Medicare, Medicaid, & Private/Employer Insurance
Once you’ve been diagnosed with ALS, the real work begins. The costs of medical care and assistive technology can be staggering, even if you have health insurance. If you don’t have health insurance, though, it can be difficult to know where to start.
Thanks in large part to our advocacy, people who have been diagnosed with ALS and apply for Social Security Disability Insurance are immediately eligible for Medicare, which can substantially offset the cost of quality medical care.
It isn’t easy to navigate the Medicare system, but it’s important that people living with ALS start this process as early as possible to minimize the impact the disease can have on their finances.
To sign up for Medicare, a patient must first qualify for Social Security Disability Insurance (SSDI) and receive benefits.
The standard 24-month waiting period is waived for people diagnosed with ALS because the disease progresses so quickly.
As soon as you receive SSDI benefits, you’ll receive Medicare coverage.
People living with ALS can choose original Medicare, (Medicare Part A and Medicare Part B), or Medicare Advantage Plans (Medicare Part C). Part C plans are offered by private companies and provide similar benefits to government-administered plans.
During the Medicare open enrollment period, those currently enrolled in a Medicare prescription drug plan have the option to switch plans or remain in their current plan.
Those who didn’t enroll in the benefit when they first became eligible for Medicare also may enroll at this time, although these individuals may be subject to a late enrollment penalty. A benefits counselor, such as those at Area Agencies on Aging, may be able to help you determine which plan is best for you.
It’s important that people living with ALS who have enrolled in the Medicare drug benefit take the time to review their prescription drug plan options, even if they’re satisfied with their current plan. Many plans have made important changes to their benefits for the upcoming year, including changes to monthly premiums, the drugs that are covered or included on the plan formulary, the costs of drugs, coverage in the “donut hole” (coverage gap), and other policies that impact access to particular drugs.
If you don’t review your policy, you may end up paying more than you have to for crucial medications.
In addition, new plans with different options are now available in many areas of the country. Therefore, your current plan may or may not be the best plan for you, so we encourage you to take the time to review your options and find the plan in your area that best meets your needs. And as you review your plan options, we strongly recommend that you evaluate plans considering a range of factors, such as coverage policies and your drug needs, in addition to monthly premiums
Health insurance can be complicated, and it’s important to determine what is covered under your plan and to ensure you receive all the benefits you are due.

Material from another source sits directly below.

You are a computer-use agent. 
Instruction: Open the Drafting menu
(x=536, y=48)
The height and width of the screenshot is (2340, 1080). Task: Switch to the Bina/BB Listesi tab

If you have specific questions about your coverage, contact your insurance company directly. Make notes of when you contact them, the name of the representative you talk with, and the answers they give you.
Ask if your policy allows for a case manager who can be helpful in getting you the answers you need, and in dealing with other people within the insurance company on your behalf.
Some things you need to know about your health insurance policy:
- The amount of the annual deductible.
- Whether there’s an out-of-pocket expense limit, and how your coverage changes if you reach that limit.
- Whether you need pre-authorization for any services.
- Whether the plan covers durable medical equipment (DME), such as ventilators or wheelchairs.
- Type of prescription drug coverage.
- Whether your plan includes home health coverage, including a home health aide.
- Whether your plan covers hospice care.
Health First Colorado is the Medicaid program for Coloradoans who can't afford to pay for medical care. Medicaid pays for a number of services, but some may not be covered for you because of your age, financial circumstances, family situation, transfer of resource requirements, or living arrangements. Some services have small co-payments. These services may be provided using your Medicaid card or through your managed care plan if you are enrolled in managed care.
Medicaid is a state/federal program that pays for medical services for low-income pregnant women, children, individuals who are elderly or have a disability, parents and women with breast or cervical cancer. To qualify, these individuals must meet income and other eligibility requirements.
To be eligible for Medicaid, you must meet a program type and meet the rules for Utah residency, income, and citizenship.
For more information, visit Utah Medicaid.
Medicaid helps pay for healthcare services for children, pregnant women, families with children, and individuals who are aged, blind or disabled who qualify based on citizenship, residency, family income, and sometimes resources and healthcare needs.